第162回の直木賞を受賞した『熱源』。もちろん小説ですが、実在する人物を主人公に据えたことでノンフィクション読者にも興味を持たれているようです。特に北海道での人気はすさまじく、都道府県別の売上シェアは14%に上り東京に次ぎ第2位に。(今、もっとも売れている『鬼滅の刃』の北海道の売上シェアは4%程度ですのでこの特異性は明らかです)
実在する人物をとりあげた小説がどんな方に読まれているのか。今回はこれを取り上げます。
まずは読者層をみてみましょう。
歴史的な出来事を取り上げていることもあり、もともと60代以上の読者が多かったのですが、直木賞受賞によって年配層の読者が大きく拡大しました。受賞前の男女比は8:2くらい。その後女性読者が増え、現在は5:3くらいまでになっています。
続いて、この読者が過去2年以内に購入したものランキングです。
銘柄名 | 著訳者名 | 出版社 | |
---|---|---|---|
1 | 『宝島』 | 真藤順丈 | 講談社 |
2 | 『そして、バトンは渡された』 | 瀬尾まいこ | 文藝春秋 |
3 | 『渦』 | 大島真寿美 | 文藝春秋 |
4 | 『背高泡立草』 | 古川真人 | 集英社 |
5 | 『むらさきのスカートの女』 | 今村夏子 | 朝日新聞出版 |
6 | 『ノースライト』 | 横山秀夫 | 新潮社 |
7 | 『ファーストラヴ』 | 島本理生 | 文藝春秋 |
8 | 『ノーサイド・ゲーム』 | 池井戸潤 | ダイヤモンド社 |
9 | 『一切なりゆき』 | 樹木希林 | 文藝春秋 |
10 | 『かがみの孤城』 | 辻村深月 | ポプラ社 |
1位から5位までは直木賞、芥川賞、本屋大賞といったタイトルが独占。いかに「賞を受賞する」ということが需要喚起しているかがよくわかる表になりました。

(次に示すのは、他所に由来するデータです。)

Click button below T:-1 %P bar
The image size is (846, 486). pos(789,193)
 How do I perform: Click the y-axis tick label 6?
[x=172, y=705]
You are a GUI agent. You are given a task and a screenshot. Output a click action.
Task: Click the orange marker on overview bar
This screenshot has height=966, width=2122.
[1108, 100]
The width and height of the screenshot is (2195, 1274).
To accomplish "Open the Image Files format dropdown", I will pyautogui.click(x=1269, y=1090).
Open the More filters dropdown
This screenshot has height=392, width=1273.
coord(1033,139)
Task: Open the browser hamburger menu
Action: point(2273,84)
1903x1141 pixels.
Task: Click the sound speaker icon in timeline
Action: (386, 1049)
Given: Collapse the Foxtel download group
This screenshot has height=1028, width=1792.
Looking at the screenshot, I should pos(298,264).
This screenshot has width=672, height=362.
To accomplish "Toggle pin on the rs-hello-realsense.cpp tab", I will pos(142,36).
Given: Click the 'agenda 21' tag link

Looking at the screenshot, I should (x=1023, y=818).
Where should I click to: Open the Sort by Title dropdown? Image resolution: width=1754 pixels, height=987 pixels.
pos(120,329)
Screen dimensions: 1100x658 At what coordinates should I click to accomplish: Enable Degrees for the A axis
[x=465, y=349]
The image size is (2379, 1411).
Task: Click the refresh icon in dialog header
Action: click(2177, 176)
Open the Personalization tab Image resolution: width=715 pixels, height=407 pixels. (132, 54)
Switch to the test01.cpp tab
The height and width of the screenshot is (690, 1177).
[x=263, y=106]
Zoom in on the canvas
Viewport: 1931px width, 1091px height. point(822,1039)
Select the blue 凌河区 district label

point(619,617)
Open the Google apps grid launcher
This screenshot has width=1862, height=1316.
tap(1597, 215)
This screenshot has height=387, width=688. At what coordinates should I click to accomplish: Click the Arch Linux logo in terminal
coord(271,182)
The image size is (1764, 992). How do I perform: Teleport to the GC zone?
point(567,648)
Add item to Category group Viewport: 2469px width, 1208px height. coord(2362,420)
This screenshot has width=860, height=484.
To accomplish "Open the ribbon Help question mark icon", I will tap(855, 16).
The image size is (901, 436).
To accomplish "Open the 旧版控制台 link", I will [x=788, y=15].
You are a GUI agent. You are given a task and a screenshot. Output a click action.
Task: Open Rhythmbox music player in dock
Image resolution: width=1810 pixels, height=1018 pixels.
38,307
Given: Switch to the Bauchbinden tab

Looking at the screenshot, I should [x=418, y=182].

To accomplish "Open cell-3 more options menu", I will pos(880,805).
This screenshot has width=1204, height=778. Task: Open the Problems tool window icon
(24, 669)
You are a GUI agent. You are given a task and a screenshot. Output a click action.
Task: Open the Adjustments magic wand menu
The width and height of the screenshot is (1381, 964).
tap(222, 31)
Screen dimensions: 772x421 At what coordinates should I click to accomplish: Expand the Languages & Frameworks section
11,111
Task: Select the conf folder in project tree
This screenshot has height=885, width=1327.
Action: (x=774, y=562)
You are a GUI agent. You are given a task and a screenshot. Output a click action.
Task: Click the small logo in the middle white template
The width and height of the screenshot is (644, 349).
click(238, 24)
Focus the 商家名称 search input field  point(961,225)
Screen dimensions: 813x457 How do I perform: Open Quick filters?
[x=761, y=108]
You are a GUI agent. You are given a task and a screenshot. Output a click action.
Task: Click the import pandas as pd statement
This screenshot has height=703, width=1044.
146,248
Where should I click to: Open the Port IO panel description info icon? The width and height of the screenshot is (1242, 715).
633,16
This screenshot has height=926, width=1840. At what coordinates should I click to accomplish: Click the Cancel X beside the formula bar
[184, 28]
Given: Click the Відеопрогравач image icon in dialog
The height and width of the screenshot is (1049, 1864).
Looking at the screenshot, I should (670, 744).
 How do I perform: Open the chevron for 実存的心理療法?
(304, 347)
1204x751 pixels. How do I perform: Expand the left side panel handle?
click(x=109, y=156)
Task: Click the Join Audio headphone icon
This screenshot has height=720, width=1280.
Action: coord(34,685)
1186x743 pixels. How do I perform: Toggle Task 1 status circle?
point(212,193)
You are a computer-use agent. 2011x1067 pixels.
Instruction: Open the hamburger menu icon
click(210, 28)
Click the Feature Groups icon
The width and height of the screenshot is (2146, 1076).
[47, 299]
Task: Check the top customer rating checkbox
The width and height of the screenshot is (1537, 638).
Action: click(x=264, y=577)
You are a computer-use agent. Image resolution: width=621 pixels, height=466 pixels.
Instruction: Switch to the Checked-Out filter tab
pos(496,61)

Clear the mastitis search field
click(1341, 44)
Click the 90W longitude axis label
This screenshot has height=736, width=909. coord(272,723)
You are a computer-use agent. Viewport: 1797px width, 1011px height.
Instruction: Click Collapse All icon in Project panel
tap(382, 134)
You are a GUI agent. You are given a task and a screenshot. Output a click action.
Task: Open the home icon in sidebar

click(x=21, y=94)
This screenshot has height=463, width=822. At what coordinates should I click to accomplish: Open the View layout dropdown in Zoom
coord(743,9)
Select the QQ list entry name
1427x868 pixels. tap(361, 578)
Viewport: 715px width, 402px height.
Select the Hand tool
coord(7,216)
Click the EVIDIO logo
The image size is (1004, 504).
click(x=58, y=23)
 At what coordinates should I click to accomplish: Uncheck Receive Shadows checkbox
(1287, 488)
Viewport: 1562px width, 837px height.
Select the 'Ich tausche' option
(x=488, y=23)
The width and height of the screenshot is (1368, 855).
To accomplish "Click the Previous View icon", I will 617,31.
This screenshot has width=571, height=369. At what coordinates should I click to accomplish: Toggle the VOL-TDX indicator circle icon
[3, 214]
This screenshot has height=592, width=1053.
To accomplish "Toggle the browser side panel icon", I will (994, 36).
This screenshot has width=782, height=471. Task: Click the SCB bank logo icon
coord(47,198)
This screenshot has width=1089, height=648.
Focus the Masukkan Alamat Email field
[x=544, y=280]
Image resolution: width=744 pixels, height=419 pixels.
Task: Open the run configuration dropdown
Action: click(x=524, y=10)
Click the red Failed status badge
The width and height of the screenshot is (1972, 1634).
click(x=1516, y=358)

1位となった『宝島』は日本列島の反対側、沖縄を舞台とした作品。第二次世界大戦後の沖縄という時代背景もあり同じく男性読者に大きく支持された一冊でした。
アフガニスタンで銃撃を受け死亡した中村哲医師の本が続々重版されています。こちらは著者初の自伝。1600本もの井戸を掘り、25.5キロにもおよぶ用水路を築くにいたった理由はなんだったのか、何を考えていたのか。もはや本人の声を聞くことが出来なくなった今だからこそ、未来永劫語り継ぎ読み続けたい1冊となりました。
「週刊現代」連載時より話題になっていた連載の単行本化。大きな決断をし、裁くという想像出来ないほどの重責を担っている裁判官はどんな事を考えているのか。100人を超える裁判官の取材から明らかになったその姿とは。12月には『裁判官失格』という新書も発売されており、裁判官の実態には注目が集まりつつあります。
小説という体をとっていますが、実際にはノンフィクションとして読める部分もある…と話題になったトヨトミシリーズ第2弾。この本は愛知県の売上が突出しています。なんと、そのシェアは『熱源』もビックリの50%超え!
何が書かれているのか、どこまでがフィクションなのか、そして誰が書いたのか。議論真っただなかの作品です。
昨今の麻薬が関わる犯罪のなかでたびたび話題になる「マトリ」。名前は聞いたことがあるものの、その実態は謎に満ちたものでした。著者は元麻薬取締部部長。プロ中のプロが麻薬犯罪の実態と、捜査専門機関の実態を解説した貴重な1冊。麻薬犯罪は増える一方で、気づけば私たちの生活の身近なところにまで迫ってきています。撲滅のためにも私たちは実態を知らないとなりません。オビ写真もインパクトがある!と話題です。
『熱源』とあわせて読むには最適なテーマではないでしょうか。2014年にNHKのドキュメンタリー番組として制作された「女たちのシベリア抑留」を担当したディレクターが綴ったノンフィクション。シベリア抑留の中でも長らく表に出てくることがなかった女性捕虜たちのインタビュー。70年という時を経て明らかになった歴史とはどういうものだったのでしょうか。
*
『熱源』の読者が読むノンフィクションや小説には「何か一つのことを頑張り死に物狂いでやりきった」という人を扱ったものが多かった印象があります。こういった本を通じ、若い層が過去を学び、自分の生き方を見直したり考えたりするきっかけになるといいなと思うのです。
アイヌ文化や過去の歴史についてはまだまだ理解度は少ないままです。読書を通じて一度じっくり考えてみませんか?